RECORDED DATA.
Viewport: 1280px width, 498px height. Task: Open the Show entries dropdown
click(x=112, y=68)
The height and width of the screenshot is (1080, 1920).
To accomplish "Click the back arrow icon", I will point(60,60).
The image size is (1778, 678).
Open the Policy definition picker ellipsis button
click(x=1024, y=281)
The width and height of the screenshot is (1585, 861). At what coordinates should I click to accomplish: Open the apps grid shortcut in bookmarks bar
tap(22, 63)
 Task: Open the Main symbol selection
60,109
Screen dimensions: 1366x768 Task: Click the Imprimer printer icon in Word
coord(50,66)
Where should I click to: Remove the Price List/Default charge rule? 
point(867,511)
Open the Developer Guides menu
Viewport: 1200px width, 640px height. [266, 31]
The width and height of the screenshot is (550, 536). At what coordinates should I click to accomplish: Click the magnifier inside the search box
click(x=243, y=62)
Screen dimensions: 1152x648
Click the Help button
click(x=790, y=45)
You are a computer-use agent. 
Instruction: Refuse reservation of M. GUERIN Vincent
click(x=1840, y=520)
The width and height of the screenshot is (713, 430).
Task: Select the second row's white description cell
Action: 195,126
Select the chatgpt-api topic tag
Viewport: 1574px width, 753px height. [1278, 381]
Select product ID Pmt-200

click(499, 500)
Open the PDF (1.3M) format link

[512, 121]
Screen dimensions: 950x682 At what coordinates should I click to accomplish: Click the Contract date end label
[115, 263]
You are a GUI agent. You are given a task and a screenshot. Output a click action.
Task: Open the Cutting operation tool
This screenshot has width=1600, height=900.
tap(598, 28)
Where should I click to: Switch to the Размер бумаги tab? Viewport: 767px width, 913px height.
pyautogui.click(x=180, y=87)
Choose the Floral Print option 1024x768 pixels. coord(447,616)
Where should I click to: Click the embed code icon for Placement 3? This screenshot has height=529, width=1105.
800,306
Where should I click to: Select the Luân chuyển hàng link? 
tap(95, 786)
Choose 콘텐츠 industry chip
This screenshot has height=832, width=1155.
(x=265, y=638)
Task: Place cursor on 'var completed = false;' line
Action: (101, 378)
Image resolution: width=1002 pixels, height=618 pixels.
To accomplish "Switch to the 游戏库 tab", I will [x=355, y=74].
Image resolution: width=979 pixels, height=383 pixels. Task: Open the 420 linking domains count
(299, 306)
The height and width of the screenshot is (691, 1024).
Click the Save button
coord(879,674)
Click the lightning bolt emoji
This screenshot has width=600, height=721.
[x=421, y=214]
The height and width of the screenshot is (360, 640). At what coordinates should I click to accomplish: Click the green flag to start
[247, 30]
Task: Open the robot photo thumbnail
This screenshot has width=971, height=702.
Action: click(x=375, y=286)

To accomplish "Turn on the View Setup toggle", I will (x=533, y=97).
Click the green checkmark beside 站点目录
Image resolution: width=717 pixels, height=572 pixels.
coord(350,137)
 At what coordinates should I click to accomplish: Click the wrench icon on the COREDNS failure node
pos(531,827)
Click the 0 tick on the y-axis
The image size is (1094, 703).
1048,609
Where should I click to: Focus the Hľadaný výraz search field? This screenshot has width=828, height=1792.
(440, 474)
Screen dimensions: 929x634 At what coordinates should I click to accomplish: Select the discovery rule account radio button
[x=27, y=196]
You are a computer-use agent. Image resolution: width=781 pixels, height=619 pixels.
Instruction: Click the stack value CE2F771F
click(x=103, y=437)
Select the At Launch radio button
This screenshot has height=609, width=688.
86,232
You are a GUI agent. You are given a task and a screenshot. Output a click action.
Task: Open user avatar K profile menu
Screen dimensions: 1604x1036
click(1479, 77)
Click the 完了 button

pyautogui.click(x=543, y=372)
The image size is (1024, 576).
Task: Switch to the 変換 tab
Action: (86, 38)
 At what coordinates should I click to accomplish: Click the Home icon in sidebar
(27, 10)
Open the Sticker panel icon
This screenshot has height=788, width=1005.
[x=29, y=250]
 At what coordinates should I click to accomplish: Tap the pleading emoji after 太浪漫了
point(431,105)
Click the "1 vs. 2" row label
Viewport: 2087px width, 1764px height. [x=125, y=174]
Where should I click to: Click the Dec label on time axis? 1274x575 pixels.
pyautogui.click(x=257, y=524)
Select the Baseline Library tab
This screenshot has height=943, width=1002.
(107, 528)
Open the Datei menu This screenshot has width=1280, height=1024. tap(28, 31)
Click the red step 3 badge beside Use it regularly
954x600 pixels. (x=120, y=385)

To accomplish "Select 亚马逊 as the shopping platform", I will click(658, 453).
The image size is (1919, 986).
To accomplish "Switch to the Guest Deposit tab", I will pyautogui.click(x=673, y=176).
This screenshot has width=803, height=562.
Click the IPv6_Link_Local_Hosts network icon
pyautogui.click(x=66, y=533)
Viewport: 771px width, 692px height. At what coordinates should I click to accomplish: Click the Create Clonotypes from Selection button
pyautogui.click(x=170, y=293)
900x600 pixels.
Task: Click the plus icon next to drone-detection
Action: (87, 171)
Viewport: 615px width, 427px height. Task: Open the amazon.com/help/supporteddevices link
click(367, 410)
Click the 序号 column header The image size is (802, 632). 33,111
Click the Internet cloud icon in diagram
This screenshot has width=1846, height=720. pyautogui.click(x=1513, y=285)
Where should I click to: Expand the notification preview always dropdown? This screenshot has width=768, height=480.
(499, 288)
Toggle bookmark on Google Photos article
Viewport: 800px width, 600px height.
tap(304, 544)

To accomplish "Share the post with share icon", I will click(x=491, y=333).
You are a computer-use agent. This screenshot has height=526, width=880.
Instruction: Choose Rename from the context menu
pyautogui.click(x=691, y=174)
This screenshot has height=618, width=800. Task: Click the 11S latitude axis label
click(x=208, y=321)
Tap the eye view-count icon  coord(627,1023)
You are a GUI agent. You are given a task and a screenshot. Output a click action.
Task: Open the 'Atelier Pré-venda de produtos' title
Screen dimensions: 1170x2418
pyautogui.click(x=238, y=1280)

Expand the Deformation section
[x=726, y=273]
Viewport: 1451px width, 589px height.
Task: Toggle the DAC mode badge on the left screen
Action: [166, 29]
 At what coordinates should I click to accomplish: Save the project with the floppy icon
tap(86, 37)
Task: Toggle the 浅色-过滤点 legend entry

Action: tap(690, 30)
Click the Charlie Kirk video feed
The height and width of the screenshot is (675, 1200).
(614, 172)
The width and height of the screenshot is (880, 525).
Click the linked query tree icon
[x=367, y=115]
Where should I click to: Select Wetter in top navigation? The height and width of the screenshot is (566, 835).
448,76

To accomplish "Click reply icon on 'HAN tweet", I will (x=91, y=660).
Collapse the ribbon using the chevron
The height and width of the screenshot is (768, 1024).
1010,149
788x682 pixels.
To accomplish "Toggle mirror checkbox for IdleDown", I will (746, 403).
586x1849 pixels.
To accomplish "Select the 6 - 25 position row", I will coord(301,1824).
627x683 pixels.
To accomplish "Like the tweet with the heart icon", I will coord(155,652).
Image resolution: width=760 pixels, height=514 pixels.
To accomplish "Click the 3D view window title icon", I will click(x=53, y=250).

WHAT YOU SHOULD DO. Set down exactly the lines from the one that contains "Tap the eye" to the final line above, both included, and nothing more.

EXPECTED ANSWER.
Tap the eye view-count icon  coord(627,1023)
You are a GUI agent. You are given a task and a screenshot. Output a click action.
Task: Open the 'Atelier Pré-venda de produtos' title
Screen dimensions: 1170x2418
pyautogui.click(x=238, y=1280)

Expand the Deformation section
[x=726, y=273]
Viewport: 1451px width, 589px height.
Task: Toggle the DAC mode badge on the left screen
Action: [166, 29]
 At what coordinates should I click to accomplish: Save the project with the floppy icon
tap(86, 37)
Task: Toggle the 浅色-过滤点 legend entry

Action: tap(690, 30)
Click the Charlie Kirk video feed
The height and width of the screenshot is (675, 1200).
(614, 172)
The width and height of the screenshot is (880, 525).
Click the linked query tree icon
[x=367, y=115]
Where should I click to: Select Wetter in top navigation? The height and width of the screenshot is (566, 835).
448,76

To accomplish "Click reply icon on 'HAN tweet", I will (x=91, y=660).
Collapse the ribbon using the chevron
The height and width of the screenshot is (768, 1024).
1010,149
788x682 pixels.
To accomplish "Toggle mirror checkbox for IdleDown", I will (746, 403).
586x1849 pixels.
To accomplish "Select the 6 - 25 position row", I will coord(301,1824).
627x683 pixels.
To accomplish "Like the tweet with the heart icon", I will coord(155,652).
Image resolution: width=760 pixels, height=514 pixels.
To accomplish "Click the 3D view window title icon", I will click(x=53, y=250).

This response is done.